_Set exercise_:
Rewrite all the rows below, swapping "GUI agent" for "screen agent" and leaving everything else the same.

_Data supplied_:
--- --- ---
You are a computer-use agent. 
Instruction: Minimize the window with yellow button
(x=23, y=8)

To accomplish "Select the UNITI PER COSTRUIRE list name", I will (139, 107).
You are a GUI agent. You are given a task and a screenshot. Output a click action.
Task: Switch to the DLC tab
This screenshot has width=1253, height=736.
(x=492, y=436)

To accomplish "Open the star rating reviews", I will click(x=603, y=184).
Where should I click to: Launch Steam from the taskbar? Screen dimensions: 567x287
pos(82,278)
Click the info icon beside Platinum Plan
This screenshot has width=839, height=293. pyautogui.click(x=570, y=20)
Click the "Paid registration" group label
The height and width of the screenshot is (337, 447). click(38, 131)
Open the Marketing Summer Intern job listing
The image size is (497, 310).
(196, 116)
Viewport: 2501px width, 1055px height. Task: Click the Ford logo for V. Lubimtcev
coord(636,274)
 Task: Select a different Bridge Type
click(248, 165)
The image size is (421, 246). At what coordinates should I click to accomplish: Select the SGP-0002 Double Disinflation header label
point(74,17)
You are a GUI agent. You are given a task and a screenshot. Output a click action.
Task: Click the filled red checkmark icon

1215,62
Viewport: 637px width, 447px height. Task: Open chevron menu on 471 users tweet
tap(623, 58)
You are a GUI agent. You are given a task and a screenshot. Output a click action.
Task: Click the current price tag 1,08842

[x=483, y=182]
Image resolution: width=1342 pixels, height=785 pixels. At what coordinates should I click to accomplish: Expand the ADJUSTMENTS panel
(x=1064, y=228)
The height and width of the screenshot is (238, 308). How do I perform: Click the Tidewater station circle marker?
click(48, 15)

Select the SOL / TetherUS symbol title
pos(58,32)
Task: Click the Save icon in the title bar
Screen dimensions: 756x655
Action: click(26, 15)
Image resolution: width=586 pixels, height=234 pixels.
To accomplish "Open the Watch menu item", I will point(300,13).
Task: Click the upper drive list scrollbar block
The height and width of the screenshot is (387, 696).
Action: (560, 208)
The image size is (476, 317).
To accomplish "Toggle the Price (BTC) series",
--- --- ---
_Solution below_:
You are a computer-use agent. 
Instruction: Minimize the window with yellow button
(x=23, y=8)

To accomplish "Select the UNITI PER COSTRUIRE list name", I will (139, 107).
You are a screen agent. You are given a task and a screenshot. Output a click action.
Task: Switch to the DLC tab
This screenshot has width=1253, height=736.
(x=492, y=436)

To accomplish "Open the star rating reviews", I will click(x=603, y=184).
Where should I click to: Launch Steam from the taskbar? Screen dimensions: 567x287
pos(82,278)
Click the info icon beside Platinum Plan
This screenshot has width=839, height=293. pyautogui.click(x=570, y=20)
Click the "Paid registration" group label
The height and width of the screenshot is (337, 447). click(38, 131)
Open the Marketing Summer Intern job listing
The image size is (497, 310).
(196, 116)
Viewport: 2501px width, 1055px height. Task: Click the Ford logo for V. Lubimtcev
coord(636,274)
 Task: Select a different Bridge Type
click(248, 165)
The image size is (421, 246). At what coordinates should I click to accomplish: Select the SGP-0002 Double Disinflation header label
point(74,17)
You are a screen agent. You are given a task and a screenshot. Output a click action.
Task: Click the filled red checkmark icon

1215,62
Viewport: 637px width, 447px height. Task: Open chevron menu on 471 users tweet
tap(623, 58)
You are a screen agent. You are given a task and a screenshot. Output a click action.
Task: Click the current price tag 1,08842

[x=483, y=182]
Image resolution: width=1342 pixels, height=785 pixels. At what coordinates should I click to accomplish: Expand the ADJUSTMENTS panel
(x=1064, y=228)
The height and width of the screenshot is (238, 308). How do I perform: Click the Tidewater station circle marker?
click(48, 15)

Select the SOL / TetherUS symbol title
pos(58,32)
Task: Click the Save icon in the title bar
Screen dimensions: 756x655
Action: click(26, 15)
Image resolution: width=586 pixels, height=234 pixels.
To accomplish "Open the Watch menu item", I will point(300,13).
Task: Click the upper drive list scrollbar block
The height and width of the screenshot is (387, 696).
Action: (560, 208)
The image size is (476, 317).
To accomplish "Toggle the Price (BTC) series",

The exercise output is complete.